The music of the Romantic era, from roughly the first decade of the 19th century to the early 20th century, was characterized by increased attention to an extended melodic line, as well as expressive and emotional elements, paralleling romanticism in other art forms. Musical forms began to break from the Classical era forms (even as those were being codified), with free-form pieces like nocturnes, fantasias, and preludes being written where accepted ideas about the exposition and development of themes were ignored or minimized. The music became more chromatic, dissonant, and tonally colorful, with tensions (with respect to accepted norms of the older forms) about key signatures increasing.
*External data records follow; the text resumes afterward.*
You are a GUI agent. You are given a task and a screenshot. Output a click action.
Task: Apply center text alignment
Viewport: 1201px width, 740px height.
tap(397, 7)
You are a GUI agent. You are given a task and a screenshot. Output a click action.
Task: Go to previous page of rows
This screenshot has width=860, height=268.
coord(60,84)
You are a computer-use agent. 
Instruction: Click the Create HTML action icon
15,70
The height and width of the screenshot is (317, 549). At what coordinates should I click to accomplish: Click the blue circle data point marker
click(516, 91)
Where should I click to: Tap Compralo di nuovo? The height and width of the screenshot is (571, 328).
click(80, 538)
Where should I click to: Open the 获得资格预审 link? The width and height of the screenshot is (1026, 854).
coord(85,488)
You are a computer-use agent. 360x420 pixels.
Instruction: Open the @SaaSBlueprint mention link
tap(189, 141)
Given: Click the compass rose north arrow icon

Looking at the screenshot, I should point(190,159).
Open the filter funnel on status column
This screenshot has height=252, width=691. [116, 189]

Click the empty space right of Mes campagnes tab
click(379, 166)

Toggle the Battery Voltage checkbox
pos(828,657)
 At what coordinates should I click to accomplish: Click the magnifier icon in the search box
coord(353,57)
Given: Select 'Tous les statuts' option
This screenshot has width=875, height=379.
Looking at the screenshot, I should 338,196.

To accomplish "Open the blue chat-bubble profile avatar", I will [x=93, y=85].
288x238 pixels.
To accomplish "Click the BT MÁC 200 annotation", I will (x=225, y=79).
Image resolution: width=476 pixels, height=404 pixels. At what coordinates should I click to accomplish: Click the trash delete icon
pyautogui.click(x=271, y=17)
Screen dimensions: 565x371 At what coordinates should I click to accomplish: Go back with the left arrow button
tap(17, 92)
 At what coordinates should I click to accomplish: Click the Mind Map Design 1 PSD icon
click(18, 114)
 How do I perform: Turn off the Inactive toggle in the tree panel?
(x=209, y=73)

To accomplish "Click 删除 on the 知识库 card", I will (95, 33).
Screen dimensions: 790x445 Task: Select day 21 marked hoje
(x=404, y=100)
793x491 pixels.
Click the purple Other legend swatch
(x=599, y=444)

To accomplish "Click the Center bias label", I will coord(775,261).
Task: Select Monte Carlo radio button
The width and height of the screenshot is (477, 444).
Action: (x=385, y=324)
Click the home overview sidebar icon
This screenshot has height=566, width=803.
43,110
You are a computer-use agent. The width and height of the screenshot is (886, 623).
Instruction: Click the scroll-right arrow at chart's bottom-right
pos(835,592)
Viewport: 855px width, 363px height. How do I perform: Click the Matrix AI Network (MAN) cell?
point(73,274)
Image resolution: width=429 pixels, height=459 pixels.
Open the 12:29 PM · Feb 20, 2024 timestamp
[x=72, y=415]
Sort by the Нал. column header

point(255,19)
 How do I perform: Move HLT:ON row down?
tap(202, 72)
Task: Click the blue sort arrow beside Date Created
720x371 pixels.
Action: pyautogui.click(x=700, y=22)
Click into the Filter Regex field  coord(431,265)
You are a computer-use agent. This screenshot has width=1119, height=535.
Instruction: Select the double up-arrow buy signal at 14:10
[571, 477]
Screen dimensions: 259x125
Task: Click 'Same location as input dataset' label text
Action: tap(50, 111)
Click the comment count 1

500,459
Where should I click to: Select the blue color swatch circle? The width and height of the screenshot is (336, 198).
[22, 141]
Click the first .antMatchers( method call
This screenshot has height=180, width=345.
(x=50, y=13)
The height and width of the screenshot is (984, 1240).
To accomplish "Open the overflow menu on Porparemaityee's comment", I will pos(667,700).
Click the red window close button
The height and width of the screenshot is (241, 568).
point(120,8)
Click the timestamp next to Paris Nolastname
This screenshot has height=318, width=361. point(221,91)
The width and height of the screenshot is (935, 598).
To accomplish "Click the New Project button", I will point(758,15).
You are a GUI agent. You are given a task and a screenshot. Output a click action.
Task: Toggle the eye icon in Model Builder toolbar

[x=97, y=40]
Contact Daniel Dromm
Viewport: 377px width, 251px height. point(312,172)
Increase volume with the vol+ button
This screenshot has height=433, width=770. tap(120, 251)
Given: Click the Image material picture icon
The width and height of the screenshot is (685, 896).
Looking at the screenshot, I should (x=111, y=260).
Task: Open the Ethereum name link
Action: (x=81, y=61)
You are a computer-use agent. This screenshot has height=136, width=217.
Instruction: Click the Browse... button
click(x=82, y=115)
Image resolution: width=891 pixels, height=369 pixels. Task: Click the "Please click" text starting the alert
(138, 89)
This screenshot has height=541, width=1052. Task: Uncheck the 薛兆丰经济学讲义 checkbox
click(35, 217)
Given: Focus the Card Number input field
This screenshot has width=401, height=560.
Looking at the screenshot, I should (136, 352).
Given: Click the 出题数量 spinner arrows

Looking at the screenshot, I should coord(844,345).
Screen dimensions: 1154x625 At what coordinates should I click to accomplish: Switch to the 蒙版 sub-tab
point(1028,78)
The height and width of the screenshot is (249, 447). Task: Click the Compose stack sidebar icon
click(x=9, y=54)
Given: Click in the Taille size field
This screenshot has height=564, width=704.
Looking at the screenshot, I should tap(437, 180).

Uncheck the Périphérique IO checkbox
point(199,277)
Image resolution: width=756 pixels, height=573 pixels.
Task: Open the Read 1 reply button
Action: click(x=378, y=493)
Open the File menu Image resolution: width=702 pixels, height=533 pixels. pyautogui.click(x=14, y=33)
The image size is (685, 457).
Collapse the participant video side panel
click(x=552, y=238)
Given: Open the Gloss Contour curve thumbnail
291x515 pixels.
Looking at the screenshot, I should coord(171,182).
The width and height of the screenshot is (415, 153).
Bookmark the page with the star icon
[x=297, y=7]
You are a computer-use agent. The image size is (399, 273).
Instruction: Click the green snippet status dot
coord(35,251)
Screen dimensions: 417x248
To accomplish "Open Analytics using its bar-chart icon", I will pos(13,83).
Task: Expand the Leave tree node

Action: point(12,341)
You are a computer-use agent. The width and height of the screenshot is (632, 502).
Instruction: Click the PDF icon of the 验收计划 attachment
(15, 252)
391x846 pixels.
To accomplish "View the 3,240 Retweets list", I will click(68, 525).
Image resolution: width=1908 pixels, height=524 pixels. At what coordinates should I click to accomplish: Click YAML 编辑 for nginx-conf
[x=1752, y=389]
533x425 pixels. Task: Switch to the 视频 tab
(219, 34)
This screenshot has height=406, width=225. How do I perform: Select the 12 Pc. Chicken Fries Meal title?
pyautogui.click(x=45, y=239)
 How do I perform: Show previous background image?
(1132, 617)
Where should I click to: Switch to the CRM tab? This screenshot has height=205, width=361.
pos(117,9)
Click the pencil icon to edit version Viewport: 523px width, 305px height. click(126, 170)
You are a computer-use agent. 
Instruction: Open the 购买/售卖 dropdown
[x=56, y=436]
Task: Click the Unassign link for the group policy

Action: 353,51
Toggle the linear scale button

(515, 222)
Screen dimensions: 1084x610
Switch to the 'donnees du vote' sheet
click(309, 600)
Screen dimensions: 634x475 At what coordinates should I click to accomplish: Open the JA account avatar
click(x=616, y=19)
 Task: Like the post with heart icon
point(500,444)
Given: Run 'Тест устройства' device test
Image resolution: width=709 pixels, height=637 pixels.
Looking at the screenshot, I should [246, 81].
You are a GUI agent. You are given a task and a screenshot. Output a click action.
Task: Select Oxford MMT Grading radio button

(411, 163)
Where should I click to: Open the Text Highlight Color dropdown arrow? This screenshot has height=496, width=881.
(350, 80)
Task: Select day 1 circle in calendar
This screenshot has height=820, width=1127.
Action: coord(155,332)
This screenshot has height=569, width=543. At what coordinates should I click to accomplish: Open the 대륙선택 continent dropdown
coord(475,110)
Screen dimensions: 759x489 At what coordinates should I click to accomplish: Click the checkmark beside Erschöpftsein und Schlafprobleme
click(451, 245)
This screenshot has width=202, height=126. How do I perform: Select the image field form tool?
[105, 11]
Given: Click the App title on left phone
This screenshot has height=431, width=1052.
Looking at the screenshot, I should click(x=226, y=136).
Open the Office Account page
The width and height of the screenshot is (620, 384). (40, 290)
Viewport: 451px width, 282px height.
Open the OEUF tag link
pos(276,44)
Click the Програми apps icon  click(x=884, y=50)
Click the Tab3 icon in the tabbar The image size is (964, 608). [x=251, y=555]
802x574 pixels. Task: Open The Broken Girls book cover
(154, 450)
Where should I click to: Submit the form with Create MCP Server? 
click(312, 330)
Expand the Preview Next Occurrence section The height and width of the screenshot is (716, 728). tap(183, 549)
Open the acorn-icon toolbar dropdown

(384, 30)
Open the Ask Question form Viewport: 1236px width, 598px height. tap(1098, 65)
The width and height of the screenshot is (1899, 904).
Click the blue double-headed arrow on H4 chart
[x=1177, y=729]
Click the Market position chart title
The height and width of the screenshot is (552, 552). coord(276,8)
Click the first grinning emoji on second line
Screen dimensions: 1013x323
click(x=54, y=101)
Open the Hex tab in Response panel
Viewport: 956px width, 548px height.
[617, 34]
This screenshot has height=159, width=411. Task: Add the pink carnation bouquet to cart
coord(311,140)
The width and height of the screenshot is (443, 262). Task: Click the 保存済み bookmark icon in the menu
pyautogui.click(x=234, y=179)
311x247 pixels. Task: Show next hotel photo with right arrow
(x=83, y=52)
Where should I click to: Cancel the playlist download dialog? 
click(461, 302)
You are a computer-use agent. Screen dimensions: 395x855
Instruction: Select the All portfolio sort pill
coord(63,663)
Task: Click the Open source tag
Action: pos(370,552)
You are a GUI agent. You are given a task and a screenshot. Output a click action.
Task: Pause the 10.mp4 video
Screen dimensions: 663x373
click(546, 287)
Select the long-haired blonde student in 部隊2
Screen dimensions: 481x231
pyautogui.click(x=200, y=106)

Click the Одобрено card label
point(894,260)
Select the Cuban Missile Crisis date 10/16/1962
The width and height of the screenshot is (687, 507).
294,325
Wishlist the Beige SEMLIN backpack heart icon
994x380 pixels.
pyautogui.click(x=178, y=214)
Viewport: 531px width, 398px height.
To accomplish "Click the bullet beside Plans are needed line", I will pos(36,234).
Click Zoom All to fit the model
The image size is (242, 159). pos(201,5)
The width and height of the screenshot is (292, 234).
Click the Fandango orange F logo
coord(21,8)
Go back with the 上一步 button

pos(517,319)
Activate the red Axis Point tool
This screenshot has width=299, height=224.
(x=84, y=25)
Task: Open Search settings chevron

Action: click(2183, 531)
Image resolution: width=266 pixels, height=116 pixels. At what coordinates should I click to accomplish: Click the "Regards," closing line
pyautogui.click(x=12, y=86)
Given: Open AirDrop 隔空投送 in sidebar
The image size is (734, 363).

The art song (or Lied) came to maturity in this era, as did the epic scales of grand opera, ultimately transcended by Richard Wagner's Ring cycle.

In the 19th century, musical institutions emerged from the control of wealthy patrons, as composers and musicians could construct lives independent of the nobility. Increasing interest in music by the growing middle classes throughout western Europe spurred the creation of organizations for the teaching, performance, and preservation of music. The piano, which achieved its modern construction in this era (in part due to industrial advances in metallurgy) became widely popular with the middle class, whose demands for the instrument spurred many piano builders. Many symphony orchestras date their founding to this era. Some musicians and composers were the stars of the day; some, like Franz Liszt and Niccolò Paganini, fulfilled both roles.

European cultural ideas and institutions began to follow colonial expansion into other parts of the world. There was also a rise, especially toward the end of the era, of nationalism in music (echoing, in some cases, political sentiments of the time), as composers such as Edvard Grieg, Nikolai Rimsky-Korsakov, and Antonín Dvořák echoed traditional music of their homelands in their compositions.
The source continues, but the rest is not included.